*Saved data entries:*
※ ※ ※

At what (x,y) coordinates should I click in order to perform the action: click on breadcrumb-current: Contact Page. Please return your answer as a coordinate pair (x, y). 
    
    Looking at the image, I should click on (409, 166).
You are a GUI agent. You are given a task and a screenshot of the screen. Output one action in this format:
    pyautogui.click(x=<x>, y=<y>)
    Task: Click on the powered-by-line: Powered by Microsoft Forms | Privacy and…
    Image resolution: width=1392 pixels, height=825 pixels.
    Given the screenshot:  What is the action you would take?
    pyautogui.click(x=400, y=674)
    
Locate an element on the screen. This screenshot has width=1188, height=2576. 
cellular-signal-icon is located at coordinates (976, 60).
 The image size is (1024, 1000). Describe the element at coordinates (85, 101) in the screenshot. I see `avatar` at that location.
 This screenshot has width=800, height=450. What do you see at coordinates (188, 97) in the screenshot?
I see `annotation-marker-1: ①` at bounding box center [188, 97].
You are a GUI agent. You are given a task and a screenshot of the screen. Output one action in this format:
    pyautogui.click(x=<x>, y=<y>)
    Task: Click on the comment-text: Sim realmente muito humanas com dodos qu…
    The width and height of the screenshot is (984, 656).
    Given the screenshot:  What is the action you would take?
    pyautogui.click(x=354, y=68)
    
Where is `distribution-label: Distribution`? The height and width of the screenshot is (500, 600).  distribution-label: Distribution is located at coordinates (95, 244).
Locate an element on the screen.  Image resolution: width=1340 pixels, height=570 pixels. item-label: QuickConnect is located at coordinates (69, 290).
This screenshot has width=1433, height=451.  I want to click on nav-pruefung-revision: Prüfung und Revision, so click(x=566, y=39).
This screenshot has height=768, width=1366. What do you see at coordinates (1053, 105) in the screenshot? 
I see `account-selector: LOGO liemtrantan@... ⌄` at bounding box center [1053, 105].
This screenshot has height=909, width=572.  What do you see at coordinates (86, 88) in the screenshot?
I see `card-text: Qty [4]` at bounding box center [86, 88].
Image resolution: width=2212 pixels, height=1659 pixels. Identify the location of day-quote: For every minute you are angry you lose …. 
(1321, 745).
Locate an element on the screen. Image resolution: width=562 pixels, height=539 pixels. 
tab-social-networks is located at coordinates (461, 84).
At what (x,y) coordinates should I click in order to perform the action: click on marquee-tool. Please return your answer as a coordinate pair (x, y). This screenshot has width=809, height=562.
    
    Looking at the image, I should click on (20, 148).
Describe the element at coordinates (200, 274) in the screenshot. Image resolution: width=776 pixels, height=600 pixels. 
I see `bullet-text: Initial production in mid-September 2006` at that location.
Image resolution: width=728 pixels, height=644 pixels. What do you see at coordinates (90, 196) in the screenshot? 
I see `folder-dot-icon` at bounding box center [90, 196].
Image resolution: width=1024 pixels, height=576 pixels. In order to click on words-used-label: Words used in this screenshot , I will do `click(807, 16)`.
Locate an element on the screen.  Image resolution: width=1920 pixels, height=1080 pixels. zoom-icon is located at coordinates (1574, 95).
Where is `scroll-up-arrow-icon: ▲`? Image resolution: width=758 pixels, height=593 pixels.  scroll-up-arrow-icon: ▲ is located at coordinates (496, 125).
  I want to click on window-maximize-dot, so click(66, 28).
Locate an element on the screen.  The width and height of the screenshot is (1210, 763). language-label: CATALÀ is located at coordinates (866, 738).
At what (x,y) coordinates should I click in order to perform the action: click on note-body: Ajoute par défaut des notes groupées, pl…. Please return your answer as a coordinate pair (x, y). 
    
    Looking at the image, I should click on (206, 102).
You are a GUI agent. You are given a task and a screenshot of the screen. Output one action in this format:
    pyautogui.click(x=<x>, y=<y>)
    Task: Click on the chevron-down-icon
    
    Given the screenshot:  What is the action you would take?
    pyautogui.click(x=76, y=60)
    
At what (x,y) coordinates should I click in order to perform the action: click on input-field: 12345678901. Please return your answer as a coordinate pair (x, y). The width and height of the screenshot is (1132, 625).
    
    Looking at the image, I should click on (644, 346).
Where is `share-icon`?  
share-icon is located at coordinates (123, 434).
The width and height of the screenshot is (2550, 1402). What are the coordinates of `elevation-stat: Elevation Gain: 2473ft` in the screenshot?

※ ※ ※

*Exercise requirements:* Turn the lines of the material into a JSON list of strings, one string per line, leaving out blank lines.

*Solution for this problem:*
[
  "At what (x,y) coordinates should I click in order to perform the action: click on breadcrumb-current: Contact Page. Please return your answer as a coordinate pair (x, y). ",
  "    Looking at the image, I should click on (409, 166).",
  "You are a GUI agent. You are given a task and a screenshot of the screen. Output one action in this format:",
  "    pyautogui.click(x=<x>, y=<y>)",
  "    Task: Click on the powered-by-line: Powered by Microsoft Forms | Privacy and…",
  "    Image resolution: width=1392 pixels, height=825 pixels.",
  "    Given the screenshot:  What is the action you would take?",
  "    pyautogui.click(x=400, y=674)",
  "Locate an element on the screen. This screenshot has width=1188, height=2576. ",
  "cellular-signal-icon is located at coordinates (976, 60).",
  " The image size is (1024, 1000). Describe the element at coordinates (85, 101) in the screenshot. I see `avatar` at that location.",
  " This screenshot has width=800, height=450. What do you see at coordinates (188, 97) in the screenshot?",
  "I see `annotation-marker-1: ①` at bounding box center [188, 97].",
  "You are a GUI agent. You are given a task and a screenshot of the screen. Output one action in this format:",
  "    pyautogui.click(x=<x>, y=<y>)",
  "    Task: Click on the comment-text: Sim realmente muito humanas com dodos qu…",
  "    The width and height of the screenshot is (984, 656).",
  "    Given the screenshot:  What is the action you would take?",
  "    pyautogui.click(x=354, y=68)",
  "Where is `distribution-label: Distribution`? The height and width of the screenshot is (500, 600).  distribution-label: Distribution is located at coordinates (95, 244).",
  "Locate an element on the screen.  Image resolution: width=1340 pixels, height=570 pixels. item-label: QuickConnect is located at coordinates (69, 290).",
  "This screenshot has width=1433, height=451.  I want to click on nav-pruefung-revision: Prüfung und Revision, so click(x=566, y=39).",
  "This screenshot has height=768, width=1366. What do you see at coordinates (1053, 105) in the screenshot? ",
  "I see `account-selector: LOGO liemtrantan@... ⌄` at bounding box center [1053, 105].",
  "This screenshot has height=909, width=572.  What do you see at coordinates (86, 88) in the screenshot?",
  "I see `card-text: Qty [4]` at bounding box center [86, 88].",
  "Image resolution: width=2212 pixels, height=1659 pixels. Identify the location of day-quote: For every minute you are angry you lose …. ",
  "(1321, 745).",
  "Locate an element on the screen. Image resolution: width=562 pixels, height=539 pixels. ",
  "tab-social-networks is located at coordinates (461, 84).",
  "At what (x,y) coordinates should I click in order to perform the action: click on marquee-tool. Please return your answer as a coordinate pair (x, y). This screenshot has width=809, height=562.",
  "    Looking at the image, I should click on (20, 148).",
  "Describe the element at coordinates (200, 274) in the screenshot. Image resolution: width=776 pixels, height=600 pixels. ",
  "I see `bullet-text: Initial production in mid-September 2006` at that location.",
  "Image resolution: width=728 pixels, height=644 pixels. What do you see at coordinates (90, 196) in the screenshot? ",
  "I see `folder-dot-icon` at bounding box center [90, 196].",
  "Image resolution: width=1024 pixels, height=576 pixels. In order to click on words-used-label: Words used in this screenshot , I will do `click(807, 16)`.",
  "Locate an element on the screen.  Image resolution: width=1920 pixels, height=1080 pixels. zoom-icon is located at coordinates (1574, 95).",
  "Where is `scroll-up-arrow-icon: ▲`? Image resolution: width=758 pixels, height=593 pixels.  scroll-up-arrow-icon: ▲ is located at coordinates (496, 125).",
  "  I want to click on window-maximize-dot, so click(66, 28).",
  "Locate an element on the screen.  The width and height of the screenshot is (1210, 763). language-label: CATALÀ is located at coordinates (866, 738).",
  "At what (x,y) coordinates should I click in order to perform the action: click on note-body: Ajoute par défaut des notes groupées, pl…. Please return your answer as a coordinate pair (x, y). ",
  "    Looking at the image, I should click on (206, 102).",
  "You are a GUI agent. You are given a task and a screenshot of the screen. Output one action in this format:",
  "    pyautogui.click(x=<x>, y=<y>)",
  "    Task: Click on the chevron-down-icon",
  "    Given the screenshot:  What is the action you would take?",
  "    pyautogui.click(x=76, y=60)",
  "At what (x,y) coordinates should I click in order to perform the action: click on input-field: 12345678901. Please return your answer as a coordinate pair (x, y). The width and height of the screenshot is (1132, 625).",
  "    Looking at the image, I should click on (644, 346).",
  "Where is `share-icon`?  ",
  "share-icon is located at coordinates (123, 434).",
  "The width and height of the screenshot is (2550, 1402). What are the coordinates of `elevation-stat: Elevation Gain: 2473ft` in the screenshot?"
]